The site characterization phase of a project should involve the collection of existing datasets in a potential AOI to build an initial static earth model and complete dynamic modelling to predict the extent of the CO2 and associated pressure plumes for a given injection rate over the operational phase of a project (Table 1). Preliminary estimates of injectivity, injection pressure, and storage capacity should also be made at this time. This modelling work will be used to inform the early risk assessment and scenario analysis (Figure 4).
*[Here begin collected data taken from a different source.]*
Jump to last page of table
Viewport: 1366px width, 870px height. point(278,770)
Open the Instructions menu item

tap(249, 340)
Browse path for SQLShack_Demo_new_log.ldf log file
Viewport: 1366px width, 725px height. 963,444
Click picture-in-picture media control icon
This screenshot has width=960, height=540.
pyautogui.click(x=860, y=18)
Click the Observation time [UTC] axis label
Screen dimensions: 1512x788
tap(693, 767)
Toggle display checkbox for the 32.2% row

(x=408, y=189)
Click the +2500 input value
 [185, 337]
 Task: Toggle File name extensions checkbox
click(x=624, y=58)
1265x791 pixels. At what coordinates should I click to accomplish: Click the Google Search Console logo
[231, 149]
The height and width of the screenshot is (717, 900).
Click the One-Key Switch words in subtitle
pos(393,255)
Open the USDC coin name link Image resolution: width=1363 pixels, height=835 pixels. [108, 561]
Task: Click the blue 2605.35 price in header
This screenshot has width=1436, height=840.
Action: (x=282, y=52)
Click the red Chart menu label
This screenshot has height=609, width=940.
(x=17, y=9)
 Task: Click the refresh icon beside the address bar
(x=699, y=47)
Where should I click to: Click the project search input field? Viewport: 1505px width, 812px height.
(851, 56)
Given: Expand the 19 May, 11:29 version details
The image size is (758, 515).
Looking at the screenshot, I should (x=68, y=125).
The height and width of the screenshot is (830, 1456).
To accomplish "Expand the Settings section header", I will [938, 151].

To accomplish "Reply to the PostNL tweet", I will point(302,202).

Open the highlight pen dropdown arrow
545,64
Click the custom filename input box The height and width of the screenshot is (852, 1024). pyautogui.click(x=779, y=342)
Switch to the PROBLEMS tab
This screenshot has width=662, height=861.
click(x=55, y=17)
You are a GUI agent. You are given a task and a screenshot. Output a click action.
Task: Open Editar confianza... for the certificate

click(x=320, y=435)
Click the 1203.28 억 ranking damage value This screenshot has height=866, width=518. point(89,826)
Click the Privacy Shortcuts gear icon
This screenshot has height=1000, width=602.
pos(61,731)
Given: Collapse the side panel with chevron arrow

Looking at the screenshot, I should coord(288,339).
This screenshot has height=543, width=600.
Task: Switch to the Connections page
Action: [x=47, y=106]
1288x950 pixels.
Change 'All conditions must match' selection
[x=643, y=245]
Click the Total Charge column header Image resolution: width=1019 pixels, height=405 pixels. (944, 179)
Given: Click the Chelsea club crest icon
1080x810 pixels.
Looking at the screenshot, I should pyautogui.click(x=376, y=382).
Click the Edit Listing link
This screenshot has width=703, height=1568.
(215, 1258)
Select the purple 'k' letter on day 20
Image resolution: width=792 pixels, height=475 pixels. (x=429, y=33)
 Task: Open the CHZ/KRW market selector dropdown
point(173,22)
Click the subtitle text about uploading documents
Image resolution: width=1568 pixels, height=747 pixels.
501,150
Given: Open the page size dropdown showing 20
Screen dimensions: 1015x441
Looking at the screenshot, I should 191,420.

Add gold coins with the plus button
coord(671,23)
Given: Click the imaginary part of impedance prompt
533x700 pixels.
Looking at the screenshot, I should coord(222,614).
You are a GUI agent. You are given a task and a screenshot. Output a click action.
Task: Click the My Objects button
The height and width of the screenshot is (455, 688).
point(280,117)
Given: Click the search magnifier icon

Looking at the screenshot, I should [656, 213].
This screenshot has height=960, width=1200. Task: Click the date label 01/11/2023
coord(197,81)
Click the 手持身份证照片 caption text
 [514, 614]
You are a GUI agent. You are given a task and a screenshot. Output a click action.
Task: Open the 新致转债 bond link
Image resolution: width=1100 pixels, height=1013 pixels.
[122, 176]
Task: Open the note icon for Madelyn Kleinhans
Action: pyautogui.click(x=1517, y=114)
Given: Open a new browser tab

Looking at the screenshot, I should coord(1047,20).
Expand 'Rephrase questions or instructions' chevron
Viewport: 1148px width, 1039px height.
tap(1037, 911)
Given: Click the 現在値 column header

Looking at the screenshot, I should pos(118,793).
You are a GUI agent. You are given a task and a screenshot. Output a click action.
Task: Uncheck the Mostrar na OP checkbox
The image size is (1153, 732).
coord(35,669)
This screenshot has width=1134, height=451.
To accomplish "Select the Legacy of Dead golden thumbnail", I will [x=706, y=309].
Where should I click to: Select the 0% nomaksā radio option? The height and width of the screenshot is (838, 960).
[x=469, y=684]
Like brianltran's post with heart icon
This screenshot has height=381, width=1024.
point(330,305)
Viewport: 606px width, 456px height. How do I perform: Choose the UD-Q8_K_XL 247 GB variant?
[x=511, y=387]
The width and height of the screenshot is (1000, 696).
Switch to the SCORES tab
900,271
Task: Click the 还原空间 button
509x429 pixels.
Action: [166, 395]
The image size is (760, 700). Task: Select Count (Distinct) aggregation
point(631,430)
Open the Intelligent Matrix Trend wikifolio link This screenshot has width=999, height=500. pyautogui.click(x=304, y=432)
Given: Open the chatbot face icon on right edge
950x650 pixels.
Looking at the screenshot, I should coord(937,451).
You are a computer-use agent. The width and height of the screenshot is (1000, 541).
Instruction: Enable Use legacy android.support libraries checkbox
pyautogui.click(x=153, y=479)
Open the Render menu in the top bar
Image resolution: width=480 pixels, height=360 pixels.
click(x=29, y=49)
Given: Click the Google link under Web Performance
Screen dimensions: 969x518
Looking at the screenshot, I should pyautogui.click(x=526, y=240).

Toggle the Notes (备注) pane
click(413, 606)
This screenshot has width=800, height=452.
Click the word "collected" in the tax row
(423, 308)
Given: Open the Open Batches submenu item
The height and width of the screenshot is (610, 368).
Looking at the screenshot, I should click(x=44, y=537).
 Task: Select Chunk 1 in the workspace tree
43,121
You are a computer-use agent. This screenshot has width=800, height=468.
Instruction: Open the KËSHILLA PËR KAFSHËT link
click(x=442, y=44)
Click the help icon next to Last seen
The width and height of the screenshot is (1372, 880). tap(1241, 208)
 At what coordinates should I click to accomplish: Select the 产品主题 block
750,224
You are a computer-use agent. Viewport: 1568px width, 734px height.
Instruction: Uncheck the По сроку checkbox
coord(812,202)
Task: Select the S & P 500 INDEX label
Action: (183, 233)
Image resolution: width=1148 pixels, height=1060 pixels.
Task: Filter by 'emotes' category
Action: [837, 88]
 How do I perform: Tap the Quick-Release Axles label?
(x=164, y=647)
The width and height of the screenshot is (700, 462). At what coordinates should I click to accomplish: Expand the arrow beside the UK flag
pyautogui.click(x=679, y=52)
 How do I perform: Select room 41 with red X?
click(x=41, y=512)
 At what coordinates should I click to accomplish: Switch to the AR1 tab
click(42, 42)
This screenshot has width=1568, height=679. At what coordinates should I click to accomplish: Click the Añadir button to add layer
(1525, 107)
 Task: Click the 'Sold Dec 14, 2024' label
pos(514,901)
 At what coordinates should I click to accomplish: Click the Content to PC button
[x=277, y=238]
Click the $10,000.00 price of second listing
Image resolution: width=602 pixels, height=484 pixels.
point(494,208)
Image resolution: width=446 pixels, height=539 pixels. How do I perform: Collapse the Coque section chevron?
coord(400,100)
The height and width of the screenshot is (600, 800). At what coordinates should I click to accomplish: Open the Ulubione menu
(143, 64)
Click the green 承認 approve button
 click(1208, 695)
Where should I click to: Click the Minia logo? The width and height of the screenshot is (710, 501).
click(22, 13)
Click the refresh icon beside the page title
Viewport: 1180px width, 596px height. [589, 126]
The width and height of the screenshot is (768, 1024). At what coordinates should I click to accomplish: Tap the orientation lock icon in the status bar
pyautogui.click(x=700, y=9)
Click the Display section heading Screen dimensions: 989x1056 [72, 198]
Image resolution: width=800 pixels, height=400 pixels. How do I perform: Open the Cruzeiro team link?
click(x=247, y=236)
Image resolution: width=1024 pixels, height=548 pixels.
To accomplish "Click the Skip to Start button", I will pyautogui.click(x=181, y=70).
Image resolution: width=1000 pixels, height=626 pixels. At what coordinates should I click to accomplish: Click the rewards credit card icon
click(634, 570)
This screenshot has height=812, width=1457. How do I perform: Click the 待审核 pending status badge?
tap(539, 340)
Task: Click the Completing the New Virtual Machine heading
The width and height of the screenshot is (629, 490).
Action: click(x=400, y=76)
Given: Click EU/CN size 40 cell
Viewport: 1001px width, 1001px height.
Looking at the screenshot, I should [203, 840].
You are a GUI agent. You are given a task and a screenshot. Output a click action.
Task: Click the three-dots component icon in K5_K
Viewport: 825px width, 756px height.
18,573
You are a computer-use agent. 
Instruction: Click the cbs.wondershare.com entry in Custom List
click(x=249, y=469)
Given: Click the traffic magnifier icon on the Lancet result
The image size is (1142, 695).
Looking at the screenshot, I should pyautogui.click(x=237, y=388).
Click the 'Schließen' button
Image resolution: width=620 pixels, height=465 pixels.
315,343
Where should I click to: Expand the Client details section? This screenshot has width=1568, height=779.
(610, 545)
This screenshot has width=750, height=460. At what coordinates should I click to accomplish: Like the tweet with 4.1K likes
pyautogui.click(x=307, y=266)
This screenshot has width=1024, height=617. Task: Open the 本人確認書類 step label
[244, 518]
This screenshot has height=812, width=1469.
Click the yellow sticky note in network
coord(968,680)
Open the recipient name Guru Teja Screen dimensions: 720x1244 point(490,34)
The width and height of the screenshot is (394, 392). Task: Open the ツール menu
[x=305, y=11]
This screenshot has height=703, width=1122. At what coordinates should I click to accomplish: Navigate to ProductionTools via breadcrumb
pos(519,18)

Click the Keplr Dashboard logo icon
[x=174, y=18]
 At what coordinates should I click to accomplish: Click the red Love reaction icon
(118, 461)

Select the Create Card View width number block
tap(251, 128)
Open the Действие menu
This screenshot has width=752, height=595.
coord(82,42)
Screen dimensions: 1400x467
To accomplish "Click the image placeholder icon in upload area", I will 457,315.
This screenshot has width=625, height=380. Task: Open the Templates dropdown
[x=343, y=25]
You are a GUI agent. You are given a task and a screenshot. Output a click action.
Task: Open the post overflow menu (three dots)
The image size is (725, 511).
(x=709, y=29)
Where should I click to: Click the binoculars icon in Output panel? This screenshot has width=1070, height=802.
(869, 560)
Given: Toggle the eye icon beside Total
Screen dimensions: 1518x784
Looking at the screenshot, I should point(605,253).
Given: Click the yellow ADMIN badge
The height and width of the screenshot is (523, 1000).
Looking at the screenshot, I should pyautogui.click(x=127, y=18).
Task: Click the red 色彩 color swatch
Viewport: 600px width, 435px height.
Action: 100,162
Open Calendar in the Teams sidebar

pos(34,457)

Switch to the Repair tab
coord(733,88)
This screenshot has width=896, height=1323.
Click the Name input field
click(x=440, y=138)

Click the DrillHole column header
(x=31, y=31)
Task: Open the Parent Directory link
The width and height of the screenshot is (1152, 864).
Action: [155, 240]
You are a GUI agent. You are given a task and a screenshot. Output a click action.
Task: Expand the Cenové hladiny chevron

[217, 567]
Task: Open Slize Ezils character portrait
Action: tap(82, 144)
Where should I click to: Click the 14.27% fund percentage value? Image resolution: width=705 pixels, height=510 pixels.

Based on the uncertainties identified through the risk assessment, a range of activities may be undertaken to further characterize the geological, geochemical, and geomechanical properties of the storage complex and the overburden within the evaluation permit boundaries (Table 2).

Characterization Activity Parameters Obtained
Table 2. Potential site characterization activities and the potential parameters obtained.
Well Logging Porosity, permeability, lithology, stress, fracture characterization, Poisson’s Ratio, Young’s Modulus, temperature gradient, fluid saturations
3D Surface Seismic Data Features that pose a risk to long-term CO2 containment, structural and stratigraphic features that may affect CO2 and pressure plume development, rock properties away from the project wells
Core Analysis Geological and geomechanical properties of the storage formation and potential seals
Fluid Sampling Baseline aqueous geochemistry and stable isotopes for the storage formation, overlying aquifers, deepest potable waters, and near surface groundwater
Reservoir Testing Initial formation pressure, injectivity, boundary conditions, average permeability, fracture pressure
Induced Seismicity Baseline monitoring of induced seismicity in the AOI

As long-term containment and storage security are key components of a CCUS project, the characterization of the primary and secondary seals is just as important as it is for the storage formation. In addition, characterization of the baseline aqueous geochemistry of the fluids in storage formation and any overlying aquifers that may be impacted by future out of zone migration of CO2 such as the closest overlying aquifer above the storage formation, the deepest aquifer with potable water, and near surface groundwater sources. This can be particularly important for near-surface groundwater sources that can show a great deal of seasonal or yearly variability depending on weather conditions and rainfall amounts.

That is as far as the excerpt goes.